La foresta fu per l’uomo il primo luogo in cui trovare un rifugio e cibo, accendere un fuoco, costruire una capanna. Ecco perché l’albero divenne un potente simbolo del sacro, un totem dei culti agrari nelle società primitive, che erano interamente regolate dai ritmi e dai cicli della natura.
«L’uomo trasse dagli alberi la sua prima forma di nutrimento, e raccogliendone i frutti fu costretto ad alzare lo sguardo verso il cielo», così Plinio nel XXIII libro della Naturalis Historia dedicato agli alberi da frutto.
Platone nel Politico ricorda l’età dell’oro, quando gli uomini avevano abbondanza di frutti dagli alberi e da molta altra vegetazione, senza esser generati mediante l’agricoltura, ma offerti spontaneamente dalla terra.

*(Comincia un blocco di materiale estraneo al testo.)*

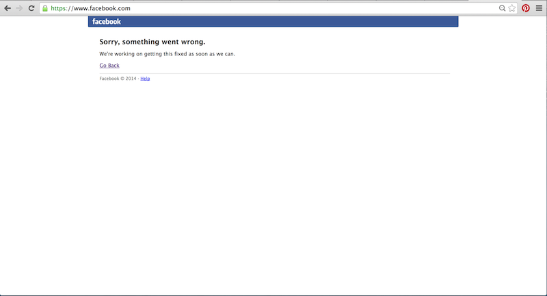Click the "Sorry, something went wrong." heading
This screenshot has width=547, height=296.
(x=152, y=42)
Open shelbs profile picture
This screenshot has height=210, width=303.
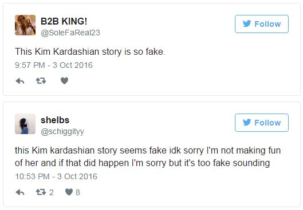tap(25, 124)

Sempre Plinio ricorda che gli alberi da frutto, classificati come arbores felices, portavano buoni presagi. Ad essi erano contrapposti agli arbores infelices, alberi selvatici che non danno frutti.
Da una regione all’altra del pianeta, l’umanità si riconobbe negli alberi. Il mondo vegetale nutrì la cultura delle primordiali comunità agresti, dall’alfabeto arboreo del calendario dei celti alle teofanie vegetali che abitarono tutta la Terra.